Pour Chagall, quelle la portée spirituelle et théologique de l’œuvre?
Lui-même s'identifie au Christ, pont entre le ciel et la terre. Il souffre avec son peuple alors qu’il est en exil aux États-Unis et que son peuple est en proie à l'extermination. Chagall veut montrer que le Christ est un homme au destin exemplaire, une figure universelle de la souffrance humaine. Dont la Crucifixion blanche est un emblème. Mais ce Christ en croix n'est pas une œuvre chrétienne, c'est un cri passionné envers les Juifs qui souffrent. Il identifie le Juif Jésus de Nazareth à l'un d'entre eux. Ce crucifié, archétype de l'homme souffrant, est différent des représentations chrétiennes. Premièrement, parce qu'il n'est pas le seul à y souffrir. Jésus en Croix est en train de mourir, mais autour de lui, il y a la destruction et la mort que subit le peuple juif.
Ensuite, l'idée même de la rédemption chez les chrétiens, c'est-à-dire un seul homme qui souffre pour la multitude, est ici totalement absente de la conception du Christ. Pour Chagall, il faut bien comprendre que le Christ est infiniment saint, mais il n'est pas divin. Chagall s'inscrit dans une tradition, mais il lui confère un autre sens.
L'inscription latine dans la Crucifixion chrétienne est ici écrite en hébreu, Jésus de Nazareth, roi des Juifs. Ensuite, la tête du Christ dans les crucifixions chrétiennes, est recouverte de la couronne d'épines. Ici, elle est nimbée de blanc. Il porte un turban oriental et pas la couronne d'épines. Autour des reins, il a un talith juif, châle de prière et coutume ashkénaze des Juifs d'Europe orientale. Le grand talith exprime l'humanité devant la divinité. Au pied de la Croix, on voit la Menorah, ce chandelier prescrit par Dieu à Moïse dans le livre de l'Exode, au chapitre 25, versets 31 à 40. Il représente la lumière spirituelle qui ne s'éteint jamais. Donc, en fait, la matérialisation de la présence de Dieu dans ce tableau, ce n'est pas le Christ, c'est le chandelier.
Comment qualifier son approche du dialogue judéo-chrétien par l’art?
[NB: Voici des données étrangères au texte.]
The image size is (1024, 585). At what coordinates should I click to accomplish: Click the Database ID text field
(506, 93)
Bien que la lecture chrétienne de cette œuvre ne soit pas la même que la lecture juive que je viens de vous exposer, elle contient une vision prophétique pour nous chrétiens. Car ce que l'on peut comprendre à travers cette lumière blanche qu'il utilise dans ce tableau, cette lumière blanche dans la légende hassidique associée à la lumière primordiale, c'est que ce mystère du Christ couvre d'avance d'une nappe de lumière toute l'histoire à venir.
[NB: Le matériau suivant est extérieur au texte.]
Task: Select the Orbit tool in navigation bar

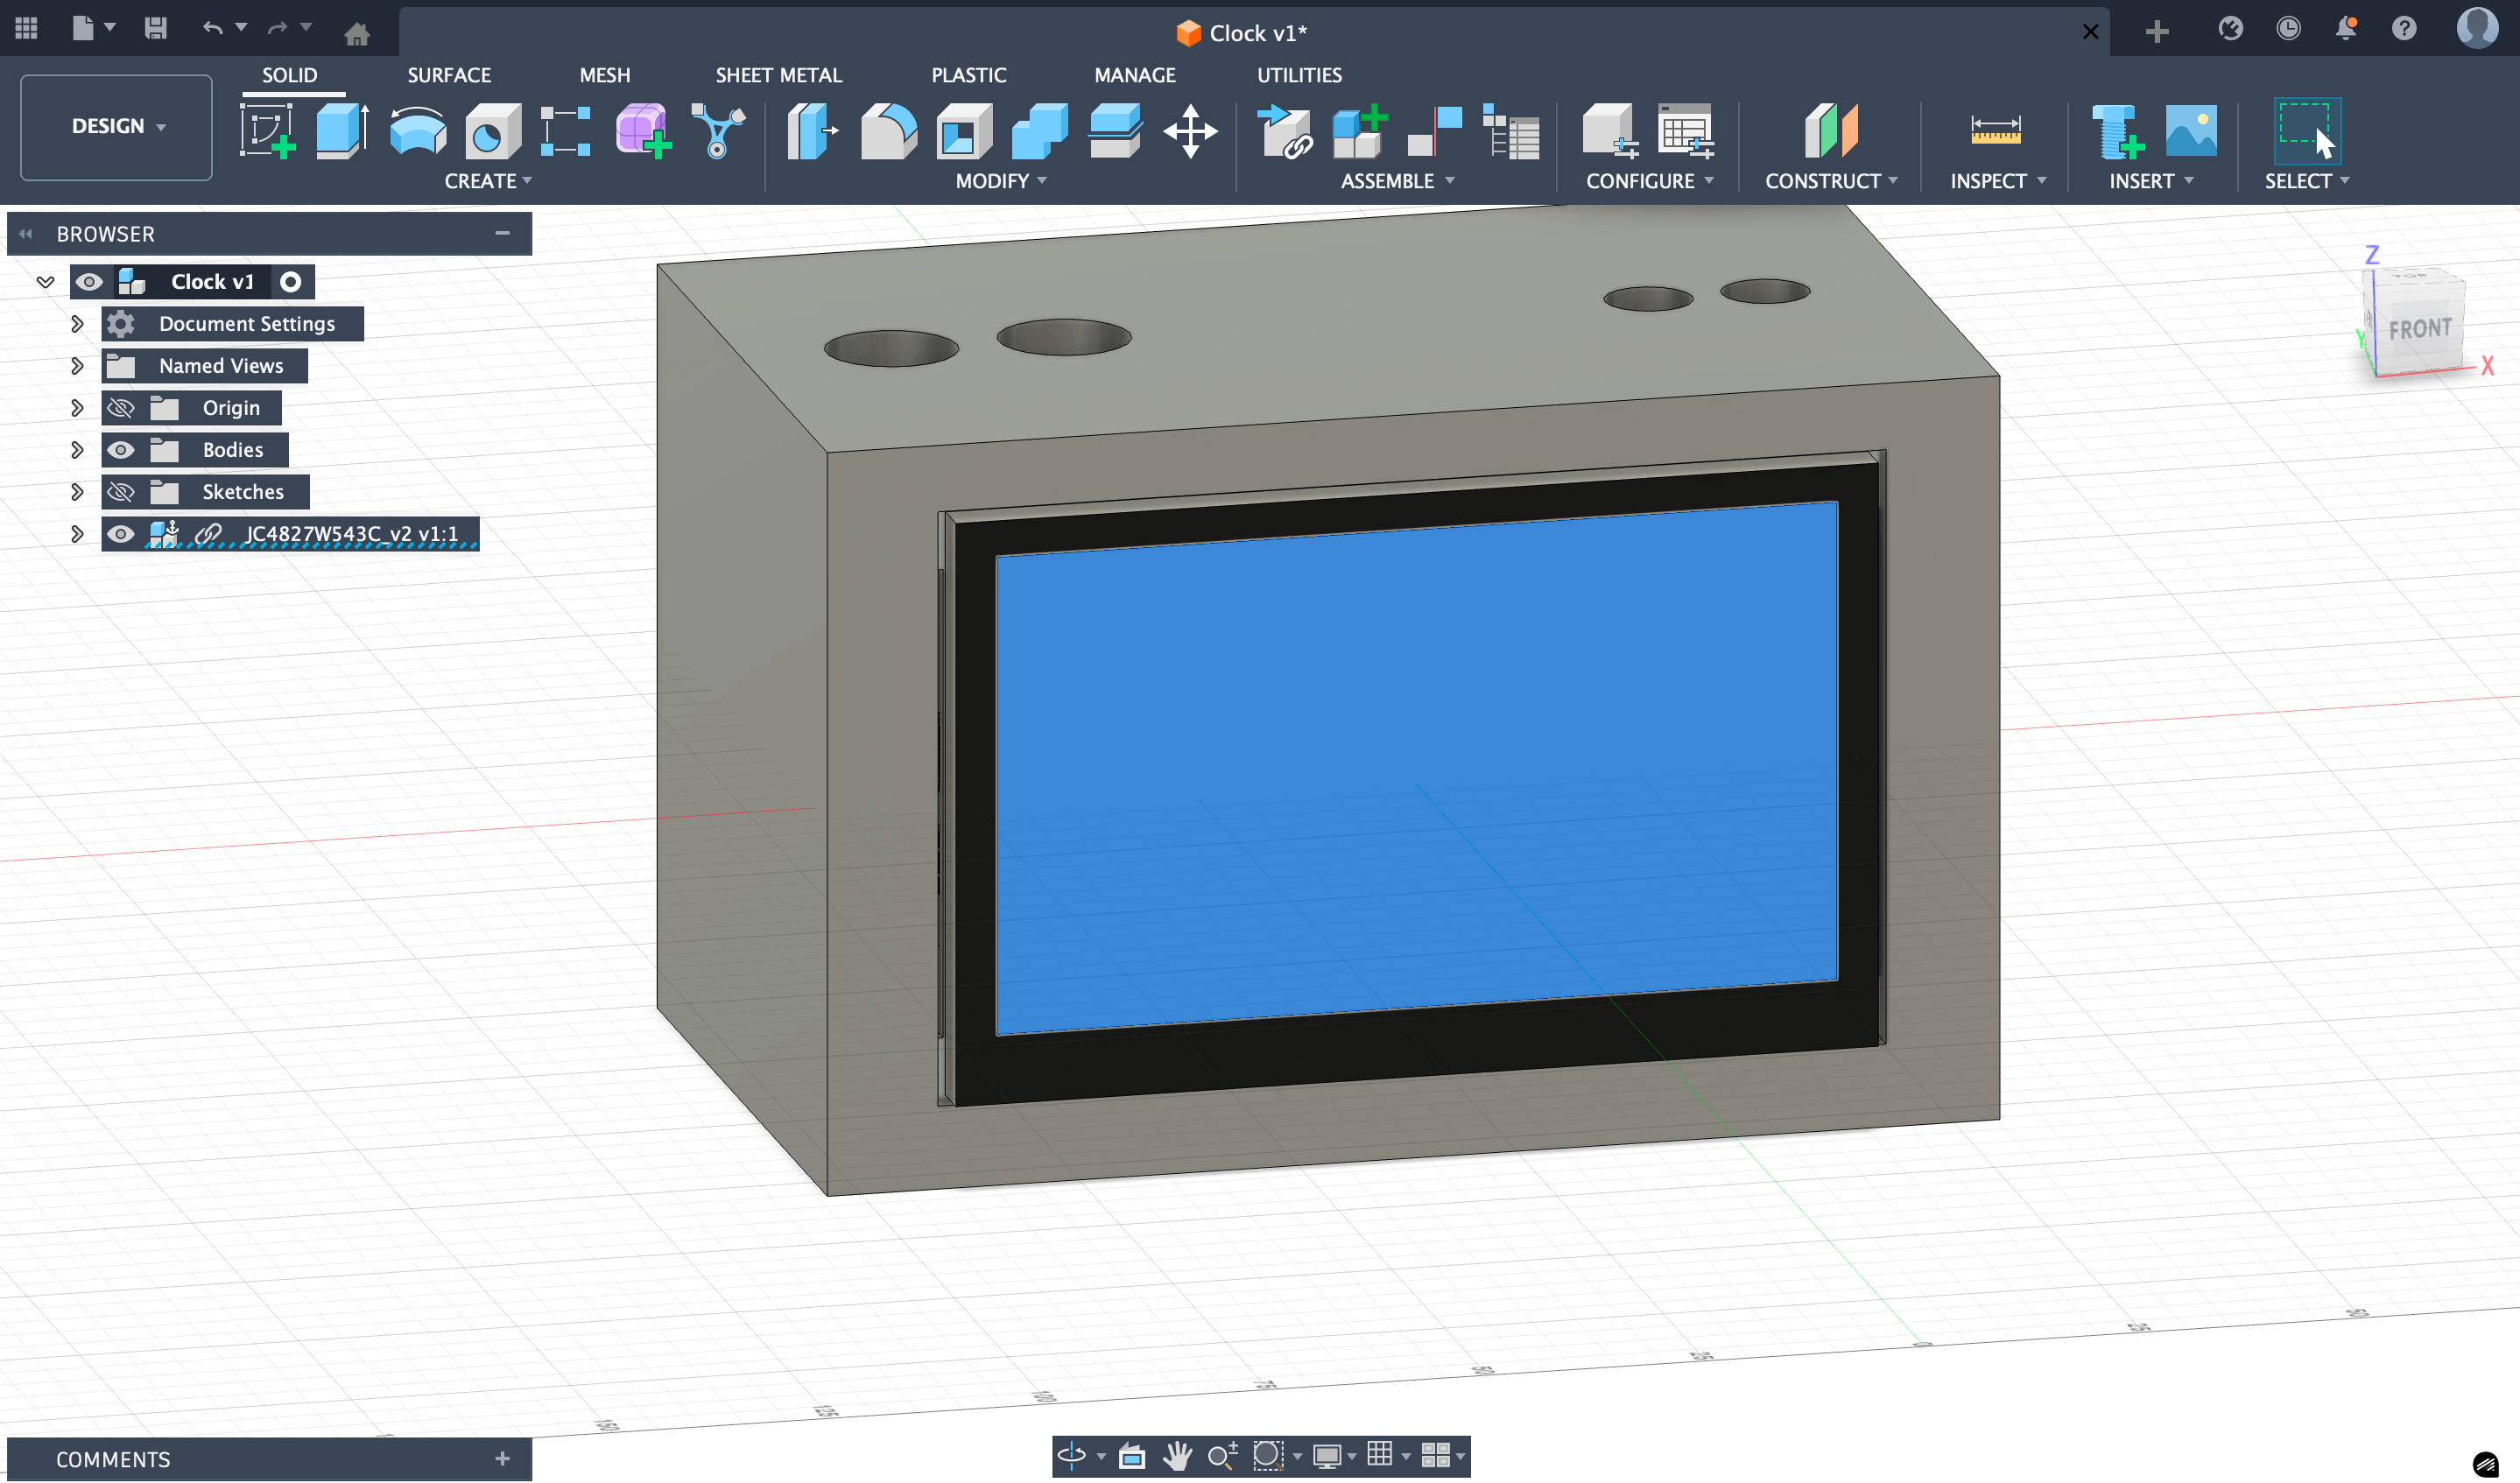Action: pos(1071,1455)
Chagall était très attaché à sa foi et à l'expression de sa foi. Pour lui, la Bible est quelque chose de réel. Il l'a lu enfant, il l'a lu adulte et selon lui, elle est le plus grand réservoir d’images et de poésie du monde. Chagall s'est rendu en Israël en 1931 à l'invitation du maire de Tel Aviv. Fouler le sol des origines de sa foi l'a bouleversé et cela a été ensuite pour lui le déclencheur pour finalement traiter ce sujet pratiquement tout au long de sa vie, alors que c'était un sujet délaissé par les artistes contemporains et modernes.
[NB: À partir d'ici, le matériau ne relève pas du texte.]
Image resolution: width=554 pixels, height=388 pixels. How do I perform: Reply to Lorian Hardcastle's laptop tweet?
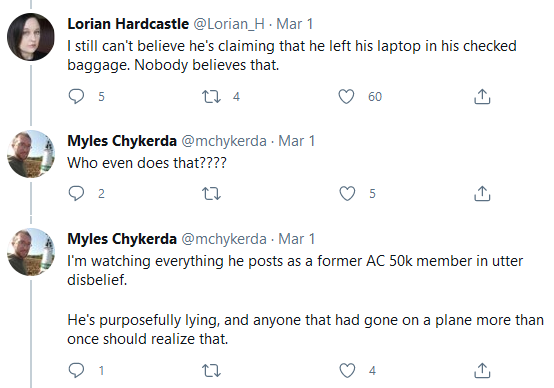(76, 96)
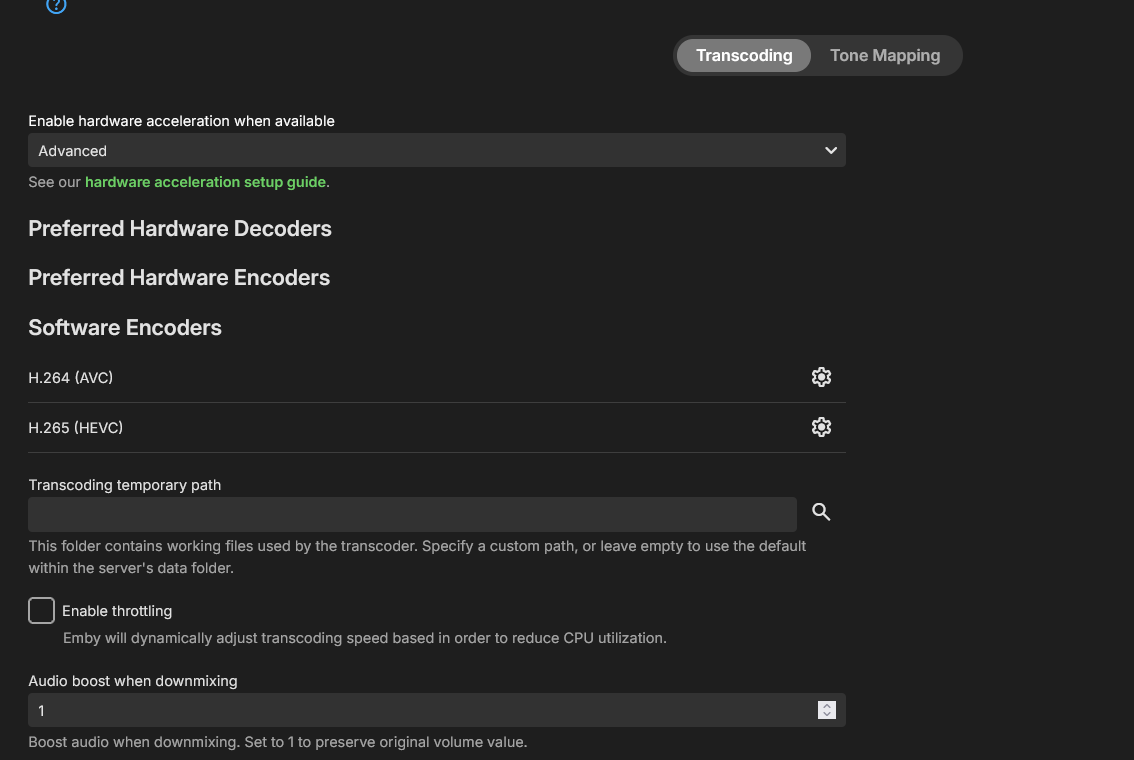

Pour nous chrétiens, voir ce Christ qui souffre au milieu d'un monde d'atrocités et de souffrances, c'est comprendre que Dieu s'est identifié aux plus misérables et il s'est réduit lui-même au dénuement et à la nudité la plus totale par son sacrifice. C'est ça qui nous différencie de la lecture juive de l'œuvre. Le Christ porte nos obscurités et par cela il nous unit à lui et il nous unit les uns aux autres, ce qui est très mystérieux, bien sûr, mais c'est notre foi chrétienne.
Comment abordait-il son identité multiple et tiraillée dans les malheurs du XXe siècle?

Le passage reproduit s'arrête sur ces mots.